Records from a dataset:
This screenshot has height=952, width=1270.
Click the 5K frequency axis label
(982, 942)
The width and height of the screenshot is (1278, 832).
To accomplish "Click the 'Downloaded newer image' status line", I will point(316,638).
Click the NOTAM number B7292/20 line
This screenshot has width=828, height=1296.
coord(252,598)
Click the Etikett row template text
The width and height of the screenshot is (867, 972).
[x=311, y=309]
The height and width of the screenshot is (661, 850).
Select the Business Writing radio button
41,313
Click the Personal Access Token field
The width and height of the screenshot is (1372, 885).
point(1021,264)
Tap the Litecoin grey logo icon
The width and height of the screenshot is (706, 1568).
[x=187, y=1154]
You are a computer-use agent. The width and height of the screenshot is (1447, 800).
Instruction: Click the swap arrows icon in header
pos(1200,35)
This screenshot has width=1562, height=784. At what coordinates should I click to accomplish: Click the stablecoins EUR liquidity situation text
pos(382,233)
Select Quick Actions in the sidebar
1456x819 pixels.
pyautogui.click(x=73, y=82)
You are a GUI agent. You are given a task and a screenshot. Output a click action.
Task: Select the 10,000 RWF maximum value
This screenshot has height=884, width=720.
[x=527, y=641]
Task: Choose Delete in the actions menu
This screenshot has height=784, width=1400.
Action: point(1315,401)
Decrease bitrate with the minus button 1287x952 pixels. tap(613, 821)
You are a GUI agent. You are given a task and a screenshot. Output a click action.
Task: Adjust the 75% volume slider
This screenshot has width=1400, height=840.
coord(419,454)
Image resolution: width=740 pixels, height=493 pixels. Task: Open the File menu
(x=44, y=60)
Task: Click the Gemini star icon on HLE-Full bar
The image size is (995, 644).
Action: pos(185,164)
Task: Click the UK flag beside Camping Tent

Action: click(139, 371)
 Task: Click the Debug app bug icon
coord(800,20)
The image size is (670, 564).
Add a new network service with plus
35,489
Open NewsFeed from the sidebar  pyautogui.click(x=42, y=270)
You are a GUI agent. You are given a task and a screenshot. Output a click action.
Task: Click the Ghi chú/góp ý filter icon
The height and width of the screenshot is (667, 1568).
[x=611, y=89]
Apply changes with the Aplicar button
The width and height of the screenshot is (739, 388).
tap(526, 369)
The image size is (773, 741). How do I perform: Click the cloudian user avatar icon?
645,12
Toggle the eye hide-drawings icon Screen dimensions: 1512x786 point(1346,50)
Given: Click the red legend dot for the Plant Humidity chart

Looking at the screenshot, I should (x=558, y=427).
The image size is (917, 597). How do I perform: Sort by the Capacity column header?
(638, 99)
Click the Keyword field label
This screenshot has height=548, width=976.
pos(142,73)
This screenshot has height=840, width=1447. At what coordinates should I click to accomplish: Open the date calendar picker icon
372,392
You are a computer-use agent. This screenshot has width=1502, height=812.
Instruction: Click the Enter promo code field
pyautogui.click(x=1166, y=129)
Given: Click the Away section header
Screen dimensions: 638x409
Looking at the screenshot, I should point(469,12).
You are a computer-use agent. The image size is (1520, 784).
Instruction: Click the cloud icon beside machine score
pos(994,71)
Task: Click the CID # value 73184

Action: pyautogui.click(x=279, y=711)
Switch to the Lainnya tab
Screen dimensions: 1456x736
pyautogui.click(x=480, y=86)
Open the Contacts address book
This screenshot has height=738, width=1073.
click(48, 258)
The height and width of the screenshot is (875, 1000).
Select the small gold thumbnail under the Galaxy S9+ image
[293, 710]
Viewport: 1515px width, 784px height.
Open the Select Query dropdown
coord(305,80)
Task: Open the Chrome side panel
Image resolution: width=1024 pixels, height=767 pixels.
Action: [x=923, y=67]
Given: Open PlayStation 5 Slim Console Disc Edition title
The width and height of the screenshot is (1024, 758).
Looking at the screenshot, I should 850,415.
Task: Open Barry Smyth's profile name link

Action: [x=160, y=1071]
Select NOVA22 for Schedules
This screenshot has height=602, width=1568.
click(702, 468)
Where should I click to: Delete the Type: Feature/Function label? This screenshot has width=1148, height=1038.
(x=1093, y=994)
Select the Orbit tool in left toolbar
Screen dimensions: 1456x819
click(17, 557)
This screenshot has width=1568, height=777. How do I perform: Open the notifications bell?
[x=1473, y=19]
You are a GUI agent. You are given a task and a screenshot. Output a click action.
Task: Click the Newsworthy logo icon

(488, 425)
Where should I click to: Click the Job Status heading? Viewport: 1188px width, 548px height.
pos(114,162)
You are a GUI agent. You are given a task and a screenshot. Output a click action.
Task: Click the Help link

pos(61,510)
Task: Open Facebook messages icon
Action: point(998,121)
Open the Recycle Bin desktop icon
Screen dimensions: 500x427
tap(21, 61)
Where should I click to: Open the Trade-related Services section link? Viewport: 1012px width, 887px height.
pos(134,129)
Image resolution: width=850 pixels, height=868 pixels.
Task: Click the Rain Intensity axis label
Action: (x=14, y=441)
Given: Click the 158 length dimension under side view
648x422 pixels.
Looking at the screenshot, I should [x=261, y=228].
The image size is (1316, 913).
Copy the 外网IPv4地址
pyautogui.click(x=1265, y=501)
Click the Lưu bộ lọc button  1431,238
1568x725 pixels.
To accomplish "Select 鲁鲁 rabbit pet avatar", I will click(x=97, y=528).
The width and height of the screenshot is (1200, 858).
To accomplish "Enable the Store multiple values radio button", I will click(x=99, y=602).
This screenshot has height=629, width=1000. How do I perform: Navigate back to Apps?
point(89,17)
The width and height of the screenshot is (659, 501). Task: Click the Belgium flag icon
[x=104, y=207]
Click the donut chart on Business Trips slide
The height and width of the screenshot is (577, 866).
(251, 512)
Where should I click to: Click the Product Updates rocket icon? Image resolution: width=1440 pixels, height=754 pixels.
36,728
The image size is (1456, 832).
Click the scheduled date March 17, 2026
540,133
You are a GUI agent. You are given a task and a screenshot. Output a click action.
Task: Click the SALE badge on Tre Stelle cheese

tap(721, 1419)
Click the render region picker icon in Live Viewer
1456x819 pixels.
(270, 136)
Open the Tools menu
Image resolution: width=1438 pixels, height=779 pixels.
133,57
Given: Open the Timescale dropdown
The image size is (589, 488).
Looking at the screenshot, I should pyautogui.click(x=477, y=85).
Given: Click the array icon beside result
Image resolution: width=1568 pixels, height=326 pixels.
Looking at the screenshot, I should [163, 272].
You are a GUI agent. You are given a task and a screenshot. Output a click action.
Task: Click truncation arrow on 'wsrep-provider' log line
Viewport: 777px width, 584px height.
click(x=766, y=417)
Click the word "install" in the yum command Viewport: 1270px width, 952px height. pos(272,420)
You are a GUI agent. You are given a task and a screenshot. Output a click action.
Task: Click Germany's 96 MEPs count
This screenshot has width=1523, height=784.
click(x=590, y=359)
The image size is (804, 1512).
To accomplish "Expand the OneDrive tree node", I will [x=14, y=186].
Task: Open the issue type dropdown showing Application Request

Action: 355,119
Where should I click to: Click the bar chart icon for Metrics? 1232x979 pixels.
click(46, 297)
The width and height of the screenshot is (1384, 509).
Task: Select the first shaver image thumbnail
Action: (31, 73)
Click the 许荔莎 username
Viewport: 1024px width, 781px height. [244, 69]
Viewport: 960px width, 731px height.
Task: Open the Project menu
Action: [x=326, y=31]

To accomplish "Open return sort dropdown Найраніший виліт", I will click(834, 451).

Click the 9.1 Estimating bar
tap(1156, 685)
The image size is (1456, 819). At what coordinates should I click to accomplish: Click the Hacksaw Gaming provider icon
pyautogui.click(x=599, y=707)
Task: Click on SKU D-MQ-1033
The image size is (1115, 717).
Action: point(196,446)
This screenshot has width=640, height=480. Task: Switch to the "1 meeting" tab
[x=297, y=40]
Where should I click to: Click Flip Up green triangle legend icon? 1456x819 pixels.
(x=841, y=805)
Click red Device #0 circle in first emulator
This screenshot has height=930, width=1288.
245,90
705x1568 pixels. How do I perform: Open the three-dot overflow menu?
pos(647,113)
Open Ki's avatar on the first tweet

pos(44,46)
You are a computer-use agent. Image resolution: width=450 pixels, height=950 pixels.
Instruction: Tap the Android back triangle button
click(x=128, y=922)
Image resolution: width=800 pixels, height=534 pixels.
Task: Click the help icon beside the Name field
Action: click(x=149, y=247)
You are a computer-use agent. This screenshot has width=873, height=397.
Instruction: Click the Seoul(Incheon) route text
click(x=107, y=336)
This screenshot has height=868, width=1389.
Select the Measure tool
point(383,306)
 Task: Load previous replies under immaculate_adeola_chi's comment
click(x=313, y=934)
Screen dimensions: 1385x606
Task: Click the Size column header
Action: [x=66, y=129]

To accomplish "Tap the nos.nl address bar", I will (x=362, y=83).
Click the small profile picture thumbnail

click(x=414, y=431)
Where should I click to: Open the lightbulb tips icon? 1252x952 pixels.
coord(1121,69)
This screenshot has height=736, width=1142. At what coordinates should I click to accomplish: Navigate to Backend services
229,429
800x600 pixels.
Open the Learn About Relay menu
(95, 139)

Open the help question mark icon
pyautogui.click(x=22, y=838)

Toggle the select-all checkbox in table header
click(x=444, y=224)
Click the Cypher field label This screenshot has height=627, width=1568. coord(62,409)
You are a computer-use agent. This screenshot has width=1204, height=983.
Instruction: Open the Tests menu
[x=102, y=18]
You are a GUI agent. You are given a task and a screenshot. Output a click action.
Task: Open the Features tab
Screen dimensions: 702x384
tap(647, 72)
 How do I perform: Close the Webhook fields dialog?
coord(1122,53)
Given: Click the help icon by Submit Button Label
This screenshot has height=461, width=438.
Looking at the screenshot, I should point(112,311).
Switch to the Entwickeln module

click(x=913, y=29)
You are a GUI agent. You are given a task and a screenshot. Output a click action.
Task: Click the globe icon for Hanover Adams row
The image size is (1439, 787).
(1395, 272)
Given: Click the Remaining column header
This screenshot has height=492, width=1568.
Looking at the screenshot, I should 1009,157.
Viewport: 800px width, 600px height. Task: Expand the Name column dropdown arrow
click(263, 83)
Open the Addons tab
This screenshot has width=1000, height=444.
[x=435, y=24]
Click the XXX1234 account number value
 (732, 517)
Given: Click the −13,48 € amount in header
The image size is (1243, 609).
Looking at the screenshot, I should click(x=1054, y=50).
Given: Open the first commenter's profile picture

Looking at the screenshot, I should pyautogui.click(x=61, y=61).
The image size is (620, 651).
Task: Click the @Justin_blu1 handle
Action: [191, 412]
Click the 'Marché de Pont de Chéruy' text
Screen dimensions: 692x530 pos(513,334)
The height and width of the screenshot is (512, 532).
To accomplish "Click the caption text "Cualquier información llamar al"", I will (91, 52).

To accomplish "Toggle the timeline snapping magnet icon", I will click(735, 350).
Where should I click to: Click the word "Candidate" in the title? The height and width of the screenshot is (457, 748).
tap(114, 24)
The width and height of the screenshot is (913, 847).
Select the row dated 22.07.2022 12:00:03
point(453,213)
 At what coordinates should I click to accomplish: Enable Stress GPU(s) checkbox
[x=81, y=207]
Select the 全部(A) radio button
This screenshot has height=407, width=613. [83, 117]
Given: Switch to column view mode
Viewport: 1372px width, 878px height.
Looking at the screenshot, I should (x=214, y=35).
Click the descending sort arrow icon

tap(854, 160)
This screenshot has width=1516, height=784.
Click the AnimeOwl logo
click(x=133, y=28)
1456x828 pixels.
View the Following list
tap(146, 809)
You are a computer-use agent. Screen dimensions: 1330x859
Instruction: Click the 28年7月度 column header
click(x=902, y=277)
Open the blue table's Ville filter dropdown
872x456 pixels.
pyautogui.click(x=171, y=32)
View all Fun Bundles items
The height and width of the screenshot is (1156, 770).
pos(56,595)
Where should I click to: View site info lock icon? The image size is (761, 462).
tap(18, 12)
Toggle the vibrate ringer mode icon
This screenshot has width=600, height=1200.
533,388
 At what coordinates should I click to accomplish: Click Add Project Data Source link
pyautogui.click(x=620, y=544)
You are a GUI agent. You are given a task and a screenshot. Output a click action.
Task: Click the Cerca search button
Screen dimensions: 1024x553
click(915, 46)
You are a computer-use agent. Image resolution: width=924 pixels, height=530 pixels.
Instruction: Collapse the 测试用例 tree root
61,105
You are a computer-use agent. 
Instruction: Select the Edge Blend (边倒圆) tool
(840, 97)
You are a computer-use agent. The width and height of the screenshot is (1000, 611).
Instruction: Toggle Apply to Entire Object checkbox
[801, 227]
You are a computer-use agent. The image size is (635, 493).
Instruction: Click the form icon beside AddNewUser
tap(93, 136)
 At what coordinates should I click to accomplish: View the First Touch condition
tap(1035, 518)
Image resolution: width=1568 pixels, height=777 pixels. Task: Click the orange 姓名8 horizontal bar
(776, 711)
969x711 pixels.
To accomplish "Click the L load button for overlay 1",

[Aim] Recast the material as a Markdown table with two columns, No. for the row number and Line for the line. Begin with the first line of the material and continue through the line that contains "Action: pos(185,164)", leaving out blank lines.

[Task solution]
| No. | Line |
|---|---|
| 1 | This screenshot has height=952, width=1270. |
| 2 | Click the 5K frequency axis label |
| 3 | (982, 942) |
| 4 | The width and height of the screenshot is (1278, 832). |
| 5 | To accomplish "Click the 'Downloaded newer image' status line", I will point(316,638). |
| 6 | Click the NOTAM number B7292/20 line |
| 7 | This screenshot has width=828, height=1296. |
| 8 | coord(252,598) |
| 9 | Click the Etikett row template text |
| 10 | The width and height of the screenshot is (867, 972). |
| 11 | [x=311, y=309] |
| 12 | The height and width of the screenshot is (661, 850). |
| 13 | Select the Business Writing radio button |
| 14 | 41,313 |
| 15 | Click the Personal Access Token field |
| 16 | The width and height of the screenshot is (1372, 885). |
| 17 | point(1021,264) |
| 18 | Tap the Litecoin grey logo icon |
| 19 | The width and height of the screenshot is (706, 1568). |
| 20 | [x=187, y=1154] |
| 21 | You are a computer-use agent. The width and height of the screenshot is (1447, 800). |
| 22 | Instruction: Click the swap arrows icon in header |
| 23 | pos(1200,35) |
| 24 | This screenshot has width=1562, height=784. At what coordinates should I click to accomplish: Click the stablecoins EUR liquidity situation text |
| 25 | pos(382,233) |
| 26 | Select Quick Actions in the sidebar |
| 27 | 1456x819 pixels. |
| 28 | pyautogui.click(x=73, y=82) |
| 29 | You are a GUI agent. You are given a task and a screenshot. Output a click action. |
| 30 | Task: Select the 10,000 RWF maximum value |
| 31 | This screenshot has height=884, width=720. |
| 32 | [x=527, y=641] |
| 33 | Task: Choose Delete in the actions menu |
| 34 | This screenshot has height=784, width=1400. |
| 35 | Action: point(1315,401) |
| 36 | Decrease bitrate with the minus button 1287x952 pixels. tap(613, 821) |
| 37 | You are a GUI agent. You are given a task and a screenshot. Output a click action. |
| 38 | Task: Adjust the 75% volume slider |
| 39 | This screenshot has width=1400, height=840. |
| 40 | coord(419,454) |
| 41 | Image resolution: width=740 pixels, height=493 pixels. Task: Open the File menu |
| 42 | (x=44, y=60) |
| 43 | Task: Click the Gemini star icon on HLE-Full bar |
| 44 | The image size is (995, 644). |
| 45 | Action: pos(185,164) |